As of 2019, adult HIV prevalence is 1.1 percent in the Caribbean, and 0.4 percent in Latin America.

Cort also said the large-scale idea of his research could be applied to stigmas of any disease, even COVID-19, in new research.

“The question is how stigma of any kind of disease, or expressing stigma beliefs about any kind of disease, links to behavioral outcomes that we care about,” Cort said. “If you’re stigmatizing people who have COVID, then the question is, to what degree does that relate to behaviors that [you] do personally?”

How media campaigns can encourage protective behaviors while minimizing stigmas with disease is “the million dollar question,” Carr said, but being direct is key.

“To make sure that when [the media is] giving lessons, that it’s really clear things,” Carr said. “‘Here are concrete steps that you can do to protect your own health.’”

She said media campaigns should be launching positive campaigns — rather than victim blaming or fear mongering — not only for campaigns ensuring safe sex, but for those discussing the pandemic, smoking, obesity and other illnesses.

“Do not show images that make those who have an illness look like they have done something to bring it upon themselves,” Carr said. “People often get sick due to no fault of their own. We know there are structural inequalities that make some people more vulnerable than others.”

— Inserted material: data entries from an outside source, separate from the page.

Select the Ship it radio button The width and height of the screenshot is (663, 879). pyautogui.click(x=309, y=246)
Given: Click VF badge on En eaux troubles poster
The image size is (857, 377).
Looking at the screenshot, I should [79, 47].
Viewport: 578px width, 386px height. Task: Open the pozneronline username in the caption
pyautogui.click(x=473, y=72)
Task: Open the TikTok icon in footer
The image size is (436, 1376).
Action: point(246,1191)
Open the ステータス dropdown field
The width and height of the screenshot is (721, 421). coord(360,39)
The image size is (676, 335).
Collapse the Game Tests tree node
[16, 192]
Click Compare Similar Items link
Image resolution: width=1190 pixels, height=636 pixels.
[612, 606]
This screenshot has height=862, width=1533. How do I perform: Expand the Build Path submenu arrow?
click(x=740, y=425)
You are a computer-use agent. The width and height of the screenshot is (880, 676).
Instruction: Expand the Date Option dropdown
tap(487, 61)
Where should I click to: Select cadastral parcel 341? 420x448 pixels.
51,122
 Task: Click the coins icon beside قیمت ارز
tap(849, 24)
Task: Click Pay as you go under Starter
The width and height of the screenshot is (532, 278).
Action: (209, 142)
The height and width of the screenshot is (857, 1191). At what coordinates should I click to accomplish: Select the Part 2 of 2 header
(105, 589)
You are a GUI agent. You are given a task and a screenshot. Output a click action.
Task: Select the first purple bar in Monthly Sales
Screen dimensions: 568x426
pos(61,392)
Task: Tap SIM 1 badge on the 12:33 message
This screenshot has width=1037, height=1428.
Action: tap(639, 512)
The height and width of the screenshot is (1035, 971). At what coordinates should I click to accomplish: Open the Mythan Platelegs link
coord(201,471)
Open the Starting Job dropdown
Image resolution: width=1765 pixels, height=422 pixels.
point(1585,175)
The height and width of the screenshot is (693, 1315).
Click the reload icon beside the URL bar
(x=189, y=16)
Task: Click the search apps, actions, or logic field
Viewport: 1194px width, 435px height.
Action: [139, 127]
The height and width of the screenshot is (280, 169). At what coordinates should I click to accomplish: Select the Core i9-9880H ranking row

Joseph Harris, an associate professor of sociology at BU and event attendee, said Cort’s work provides “interesting new light” on the media’s effect on HIV risk.

“One has to look not just at the effects of media in general, but also the quality of different media campaigns, the content and the like,” he said in an interview, “when really understanding how it’s going to impact the public and behavior.”